WHAT NEEDS TO BE DONE: Of the entries below, return only those lines from the line with "Screen dimensions: 1387x868" to the line with "Task: Select the Bluetooth & devices icon", exactly, both included.

INFORMATION SHOWN:
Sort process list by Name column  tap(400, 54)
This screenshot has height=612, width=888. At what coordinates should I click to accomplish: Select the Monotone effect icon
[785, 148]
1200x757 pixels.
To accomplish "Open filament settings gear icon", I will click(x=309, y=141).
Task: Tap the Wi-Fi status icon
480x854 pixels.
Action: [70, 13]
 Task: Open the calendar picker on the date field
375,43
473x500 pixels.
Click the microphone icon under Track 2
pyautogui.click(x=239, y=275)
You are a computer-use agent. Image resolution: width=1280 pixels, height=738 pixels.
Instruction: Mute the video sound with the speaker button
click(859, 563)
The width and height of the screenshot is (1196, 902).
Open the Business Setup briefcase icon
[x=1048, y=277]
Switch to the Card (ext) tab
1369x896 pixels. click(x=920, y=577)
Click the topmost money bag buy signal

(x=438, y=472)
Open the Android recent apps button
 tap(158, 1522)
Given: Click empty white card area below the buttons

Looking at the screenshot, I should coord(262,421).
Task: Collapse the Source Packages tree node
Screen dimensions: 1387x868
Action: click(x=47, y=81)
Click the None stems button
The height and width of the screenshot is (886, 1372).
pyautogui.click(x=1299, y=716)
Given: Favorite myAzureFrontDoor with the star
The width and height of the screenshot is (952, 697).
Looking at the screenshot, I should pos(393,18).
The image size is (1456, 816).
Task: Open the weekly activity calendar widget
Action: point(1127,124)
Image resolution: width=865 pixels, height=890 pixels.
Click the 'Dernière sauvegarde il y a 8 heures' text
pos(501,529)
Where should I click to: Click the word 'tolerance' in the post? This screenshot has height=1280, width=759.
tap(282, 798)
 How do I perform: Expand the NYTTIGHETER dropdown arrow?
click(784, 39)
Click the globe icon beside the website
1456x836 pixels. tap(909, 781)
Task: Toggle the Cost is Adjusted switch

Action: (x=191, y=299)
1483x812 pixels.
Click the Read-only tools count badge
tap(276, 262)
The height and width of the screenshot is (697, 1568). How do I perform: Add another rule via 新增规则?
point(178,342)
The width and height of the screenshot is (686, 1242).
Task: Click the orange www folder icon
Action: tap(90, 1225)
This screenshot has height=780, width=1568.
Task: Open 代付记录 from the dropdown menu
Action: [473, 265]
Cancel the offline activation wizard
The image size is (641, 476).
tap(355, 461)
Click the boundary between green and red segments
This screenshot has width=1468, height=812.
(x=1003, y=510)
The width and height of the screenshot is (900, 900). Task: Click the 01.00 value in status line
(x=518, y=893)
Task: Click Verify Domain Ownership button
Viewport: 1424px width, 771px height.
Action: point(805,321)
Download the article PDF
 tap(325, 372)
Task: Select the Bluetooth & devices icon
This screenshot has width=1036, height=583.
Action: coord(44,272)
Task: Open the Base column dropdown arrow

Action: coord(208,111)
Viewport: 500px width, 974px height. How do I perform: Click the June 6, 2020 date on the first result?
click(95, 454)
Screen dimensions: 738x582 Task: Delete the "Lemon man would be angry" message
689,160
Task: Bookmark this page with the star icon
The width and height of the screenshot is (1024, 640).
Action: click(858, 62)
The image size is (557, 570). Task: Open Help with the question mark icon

ANSWER AREA:
Screen dimensions: 1387x868
Action: click(x=47, y=81)
Click the None stems button
The height and width of the screenshot is (886, 1372).
pyautogui.click(x=1299, y=716)
Given: Favorite myAzureFrontDoor with the star
The width and height of the screenshot is (952, 697).
Looking at the screenshot, I should pos(393,18).
The image size is (1456, 816).
Task: Open the weekly activity calendar widget
Action: point(1127,124)
Image resolution: width=865 pixels, height=890 pixels.
Click the 'Dernière sauvegarde il y a 8 heures' text
pos(501,529)
Where should I click to: Click the word 'tolerance' in the post? This screenshot has height=1280, width=759.
tap(282, 798)
 How do I perform: Expand the NYTTIGHETER dropdown arrow?
click(784, 39)
Click the globe icon beside the website
1456x836 pixels. tap(909, 781)
Task: Toggle the Cost is Adjusted switch

Action: (x=191, y=299)
1483x812 pixels.
Click the Read-only tools count badge
tap(276, 262)
The height and width of the screenshot is (697, 1568). How do I perform: Add another rule via 新增规则?
point(178,342)
The width and height of the screenshot is (686, 1242).
Task: Click the orange www folder icon
Action: tap(90, 1225)
This screenshot has height=780, width=1568.
Task: Open 代付记录 from the dropdown menu
Action: [473, 265]
Cancel the offline activation wizard
The image size is (641, 476).
tap(355, 461)
Click the boundary between green and red segments
This screenshot has width=1468, height=812.
(x=1003, y=510)
The width and height of the screenshot is (900, 900). Task: Click the 01.00 value in status line
(x=518, y=893)
Task: Click Verify Domain Ownership button
Viewport: 1424px width, 771px height.
Action: point(805,321)
Download the article PDF
 tap(325, 372)
Task: Select the Bluetooth & devices icon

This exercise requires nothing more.